He had been keeping an eye on me for a long time. But I was in firm hands. When he found out that I had been single for a few months now, he got in touch with me. He asked me how I was going and wanted to meet with me. I was happily alone at the time and didn’t want to get back into a relationship so quickly. I told him that too. He was not deterred by this.
A sweet message every day
He did not let up and so I then let myself in for a meeting. I thought he must have real interest if he tried so hard. But then he transferred me. He would have overslept because of the night shift. He apologized and I gave him another chance. I had an understanding, after all, night shifts are getting ready.
The next time our meeting took place. And it was really nice with him. He was super charming and totally lovely. He brought me a little attention. And after that meeting, I got a sweet message every day. At some point he wrote to me that I was his dream woman, he had wanted to be by my side for so long and wanted to be with me.
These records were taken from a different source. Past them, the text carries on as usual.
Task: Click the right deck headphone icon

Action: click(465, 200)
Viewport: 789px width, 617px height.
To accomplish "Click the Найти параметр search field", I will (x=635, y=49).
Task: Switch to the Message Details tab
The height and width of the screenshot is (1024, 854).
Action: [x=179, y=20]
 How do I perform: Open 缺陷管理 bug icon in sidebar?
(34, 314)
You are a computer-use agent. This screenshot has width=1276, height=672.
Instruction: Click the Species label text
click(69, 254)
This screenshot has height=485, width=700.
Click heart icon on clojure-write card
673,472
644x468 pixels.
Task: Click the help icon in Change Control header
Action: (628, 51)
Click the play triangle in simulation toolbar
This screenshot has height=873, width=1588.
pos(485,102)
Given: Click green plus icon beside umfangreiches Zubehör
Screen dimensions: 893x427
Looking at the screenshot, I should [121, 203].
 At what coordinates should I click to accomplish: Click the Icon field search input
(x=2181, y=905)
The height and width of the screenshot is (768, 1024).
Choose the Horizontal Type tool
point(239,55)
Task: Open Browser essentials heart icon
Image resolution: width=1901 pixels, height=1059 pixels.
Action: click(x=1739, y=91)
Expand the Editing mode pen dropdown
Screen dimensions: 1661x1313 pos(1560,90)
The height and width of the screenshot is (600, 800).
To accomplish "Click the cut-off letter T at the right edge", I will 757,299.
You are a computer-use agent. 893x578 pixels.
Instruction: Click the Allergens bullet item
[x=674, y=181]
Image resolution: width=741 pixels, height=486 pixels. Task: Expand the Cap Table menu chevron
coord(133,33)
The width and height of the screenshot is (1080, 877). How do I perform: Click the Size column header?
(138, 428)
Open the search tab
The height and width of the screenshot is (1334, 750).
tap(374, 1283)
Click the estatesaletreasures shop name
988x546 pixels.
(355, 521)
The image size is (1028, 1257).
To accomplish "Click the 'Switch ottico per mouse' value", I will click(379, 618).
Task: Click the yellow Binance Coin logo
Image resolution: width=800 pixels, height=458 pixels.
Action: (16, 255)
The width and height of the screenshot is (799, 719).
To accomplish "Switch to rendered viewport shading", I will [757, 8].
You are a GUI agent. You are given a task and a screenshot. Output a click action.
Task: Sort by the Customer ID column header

I had a very unpleasant feeling that I could not explain to myself. It was threatening and kind of like my intuition was trying to tell me he was dangerous. But I couldn’t classify that. He was so sweet and charming. I ignored the warning, which should turn out to be a serious mistake.
My feeling wanted to warn me
Finally, I entered into a relationship with him. The first three months it was nice. Everything was fine. Due to his shifts, we didn’t see each other every day, which was totally fine for me. He was very helpful and incredibly kind. However, everything became less and less after the three months. At some point we only saw each other on weekends, even though we live just seven minutes away from each other by car.
I suggested that I come to him once, which was rejected by him. He would be tired, it was not cleaned up, etc. The time together on the weekend was sobering. He always came later in the evening and then we watched some movies. Conversation hardly took place. He never wanted to visit my friends. My girlfriend and her husband often asked if we wanted to come over for a beer. The two live in the neighborhood. He did not want this. He was too tired.
He also never wanted to go to his friends and I slowly wondered if he even had any. I didn’t want to go out alone because I thought that we wouldn’t see each other anymore.
Too many gifts
He showered me with gifts. It was too much of a good thing. Very unpleasant. When shopping, he pushed himself in front of me every time to pay and he constantly brought something with him. I told him that I was uncomfortable with this and I do not want gifts on this scale. I’d rather spend time with him. But he didn’t care, and he went on like that. I knew there was something wrong with his behavior.
Then the devaluations began. I could not classify this correctly at first. But I knew something was wrong. I bought a new blouse and showed it to him. He said that the blouse was beautiful, but what’s in it is not. He laughed as if this was a joke. But it didn’t feel that way.
I thought that my feelings were wrong and told myself that I was wrong. When my friend from the neighborhood rang me at Christmas and brought me a gift bag with tea and chocolates, I was very happy. When she was gone, I showed him the bag and told him that I would be very grateful for my dear friends. He said to me in a really bad tone that he was surprised that I had any friends at all. I pretended not to have heard it and offered him another praline.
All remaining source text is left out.